=== Excerpt to read ===
++++++++

Tag Archives: GPIC

GPIC and Earnings Power

GPIC has been in the news recently. There is a group of activist investors owning about 6% of the outstanding shares interested in getting someone better suited to be on the board. The investors, Enclave Asset Management et al, has claimed that GPIC has not had the business owner’s best interest in mind. The claims include not utilizing the cash hoard, self-dealing, and not implementing a strategy to fully exploit GPIC’s proprietary technology.

These types of things are all too common with small cap “value” stocks. The key is to separate the value stocks from the value traps.

I can only spot the glaringly obvious misallocation of capital. I couldn’t tell you if management has fully exploited their proprietary technology. I can tell you that there is way too much cash on the balance sheet.

I thought now might be a good time to review my position in GPIC as well as share one of my valuation metrics.

++++++++

Dataset items:
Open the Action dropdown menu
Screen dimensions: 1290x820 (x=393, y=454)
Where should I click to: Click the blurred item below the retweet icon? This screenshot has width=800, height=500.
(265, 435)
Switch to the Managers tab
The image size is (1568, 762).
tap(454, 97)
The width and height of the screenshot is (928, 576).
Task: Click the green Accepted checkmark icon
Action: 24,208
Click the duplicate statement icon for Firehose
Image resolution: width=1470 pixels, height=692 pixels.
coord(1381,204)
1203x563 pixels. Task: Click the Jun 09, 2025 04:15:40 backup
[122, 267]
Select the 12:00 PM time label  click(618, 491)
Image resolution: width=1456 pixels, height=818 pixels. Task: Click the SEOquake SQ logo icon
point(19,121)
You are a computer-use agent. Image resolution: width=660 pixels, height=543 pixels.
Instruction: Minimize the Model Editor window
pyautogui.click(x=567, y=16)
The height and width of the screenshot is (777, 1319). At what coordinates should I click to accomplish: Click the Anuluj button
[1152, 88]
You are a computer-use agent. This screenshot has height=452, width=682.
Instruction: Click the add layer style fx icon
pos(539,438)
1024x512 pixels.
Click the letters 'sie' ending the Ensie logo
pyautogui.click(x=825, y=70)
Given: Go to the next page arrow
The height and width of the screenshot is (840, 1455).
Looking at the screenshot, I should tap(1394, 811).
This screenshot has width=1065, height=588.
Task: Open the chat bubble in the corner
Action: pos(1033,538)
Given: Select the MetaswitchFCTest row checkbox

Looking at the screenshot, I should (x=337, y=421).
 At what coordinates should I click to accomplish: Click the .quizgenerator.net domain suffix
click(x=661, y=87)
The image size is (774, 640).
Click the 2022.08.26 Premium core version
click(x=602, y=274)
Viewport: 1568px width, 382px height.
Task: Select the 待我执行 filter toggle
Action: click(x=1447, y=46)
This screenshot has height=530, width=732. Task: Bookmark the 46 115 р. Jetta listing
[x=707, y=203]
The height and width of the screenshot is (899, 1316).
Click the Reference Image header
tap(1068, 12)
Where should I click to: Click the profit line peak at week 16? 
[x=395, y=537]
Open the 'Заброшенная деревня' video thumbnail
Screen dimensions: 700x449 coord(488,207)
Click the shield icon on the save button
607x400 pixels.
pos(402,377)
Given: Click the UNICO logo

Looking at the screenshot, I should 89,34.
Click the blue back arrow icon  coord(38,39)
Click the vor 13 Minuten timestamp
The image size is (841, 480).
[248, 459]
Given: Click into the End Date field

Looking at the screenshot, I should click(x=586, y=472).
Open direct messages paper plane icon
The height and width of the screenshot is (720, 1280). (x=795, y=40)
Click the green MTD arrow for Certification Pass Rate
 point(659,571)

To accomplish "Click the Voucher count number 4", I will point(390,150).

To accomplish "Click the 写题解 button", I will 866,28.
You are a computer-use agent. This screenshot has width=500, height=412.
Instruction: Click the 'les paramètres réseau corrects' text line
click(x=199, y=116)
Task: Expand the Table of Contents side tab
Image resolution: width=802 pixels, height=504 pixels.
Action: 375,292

++++++++

=== Problem set ===
1. In the GPIC post, roughly what share of GPIC's outstanding shares does the group of activist investors own?
2. Continue the GPIC post from its last sentence.
The dataset items play no part in what comes next.

=== Responses to the tasks ===
1. About 6%.

2.
What I am really doing is finding out the fair price of the business and adding that to what I figure is excess capital. The most obvious excess capital being cash, but it can be really any asset.

This is based on the Bruce Greenwald book “Value Investing” and . I’m sure everyone has heard of it.


You start with adjusting tangible book value. The idea is to turn the balance sheet from a cost form of accounting to a replacement value. It sounds pretty easy, but is quite difficult in practice. You should be taking out intangible assets and goodwill, and replacing them with some multiple of what the company spends on development and brand maintenance. The tough part is how to determine what multiple (usually in number of years) to use. I try using something between 0-3 years. I also use some operating metrics to determine. You can also capitalize the expenses, but again how many years and at what rate?

We can see that the CCC and ebitda margins have been stable, while ROC has been moving up. Another point is to attempt to determine what cash is not needed in the business. Different companies have different working capital requirements and may keep substantial amounts of cash idle on the balance sheet.

When you read the book, Greenwald goes through many more adjustments. For GPIC they are almost immaterial, so I ignored them.

For GPIC, I simply multiplied the marketing expense by 0.50 and added it to tangible book value.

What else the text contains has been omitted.